La discípula de Zapatero que perdió su pulso con Rubalcaba apuesta por una renovación a fondo.

A Carme Chacón (Esplugues de Llobregat, Barcelona, 1971), más allá de lo que llegue o aspire a ser en un futuro, se la recordará siempre como la primera mujer en España pasando revista a una tropas como ministra de Defensa. Si el «zapaterismo» buscó siempre la política efectista, Chacón fue sin duda uno de los iconos representativos y la figura emergente de ese periodo gaseoso, primero como titular de la cartera de Vivienda, luego de la de Defensa.

Militante del PSC desde los 16 años, Chacón ha sido siempre una profesional de la política, primero desde el municipalismo, luego ya desde el Gobierno. Diputada desde los 29 años, siempre miró a Madrid, pudiendo escapar de las turbulencias del tripartito; Cataluña cada vez más lejos. Ante el naufragio del zapaterismo siempre aspiró a ser su heredera.

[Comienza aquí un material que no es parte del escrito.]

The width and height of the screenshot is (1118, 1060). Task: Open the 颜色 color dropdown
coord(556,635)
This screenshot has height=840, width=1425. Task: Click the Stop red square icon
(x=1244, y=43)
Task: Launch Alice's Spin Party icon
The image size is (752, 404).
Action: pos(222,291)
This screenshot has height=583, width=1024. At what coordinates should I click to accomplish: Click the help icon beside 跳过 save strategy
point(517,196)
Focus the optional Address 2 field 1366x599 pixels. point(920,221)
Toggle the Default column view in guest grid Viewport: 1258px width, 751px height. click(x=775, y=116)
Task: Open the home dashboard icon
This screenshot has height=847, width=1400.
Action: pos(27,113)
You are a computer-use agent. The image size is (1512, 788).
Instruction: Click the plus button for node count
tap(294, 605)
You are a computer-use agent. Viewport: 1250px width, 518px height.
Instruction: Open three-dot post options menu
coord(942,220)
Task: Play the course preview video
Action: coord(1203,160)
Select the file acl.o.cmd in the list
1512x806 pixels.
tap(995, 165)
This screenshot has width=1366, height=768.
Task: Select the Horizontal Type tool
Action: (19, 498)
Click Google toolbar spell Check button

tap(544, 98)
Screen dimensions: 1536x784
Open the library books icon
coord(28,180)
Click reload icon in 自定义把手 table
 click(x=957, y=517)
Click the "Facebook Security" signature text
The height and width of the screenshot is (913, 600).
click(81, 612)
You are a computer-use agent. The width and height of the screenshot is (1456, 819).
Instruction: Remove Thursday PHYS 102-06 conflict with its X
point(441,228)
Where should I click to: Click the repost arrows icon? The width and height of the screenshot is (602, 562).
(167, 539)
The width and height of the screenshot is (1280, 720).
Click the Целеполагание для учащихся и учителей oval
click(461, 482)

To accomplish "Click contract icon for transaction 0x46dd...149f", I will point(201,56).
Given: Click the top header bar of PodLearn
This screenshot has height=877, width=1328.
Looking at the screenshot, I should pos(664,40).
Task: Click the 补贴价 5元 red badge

Pérez Rubalcaba, derrotado en las generales de 2011, le ganaría luego por 22 votos de diferencia en la carrera por la Secretaría General del PSOE. Chacón aspirante a todo, dio entonces paso atrás, pero para tomar impulso. Hoy sigue madurando su momento bajo el objetivo de una renovación a fondo del proyecto socialista.

Pere Navarro

La grieta en el PSC se agranda por la deriva secesionista y la pérdida de identidad del partido.

Cuando Pere Navarro (Tarrasa, 1959) asume la secretaría general del PSC en diciembre de 2011, el socialismo catalán está en su momento más bajo. Nadie imagina que dos años más tarde, el partido seguiría sin tocar fondo. Exalcalde de Tarrasa, encarnando una síntesis entre el socialismo de tradición catalanista y el metropolitano de obediencia PSOE, Navarro ha acabado siendo preso precisamente de lo que se ha conocido como «las dos almas» del PSC.

Enfrentado a sus colegas del resto de España, también a Carme Chacón por su apoyo al «derecho a decidir», los catalanistas, que ayer se constituyeron como corriente interna, tampoco le perdonan su tibieza soberanista. Acusado de falta de carácter y de no conferir identidad al PSC, ha acabado por dar un puñetazo sobre la mesa ante la insubordinación de los catalanistas, si bien los pobres resultados del partido en las elecciones de 2012 (el PSC pasa a ser tercera fuerza en el Parlamento catalán) le restan autoridad.

La perspectiva de un 2014 en Cataluña sin lugar para el matiz político ponen a Navarro y al PSC en la tesitura de la crisis permanente, incapaces de aprovechar el salto al abismo de CiU. El acuerdo del PSOE a favor de la reforma federal del Estado ha dado a Navarro cierto respiro en su relación con la ejecutiva de Rubalcaba, a cambio de ver como el partido se le quebraba por dentro.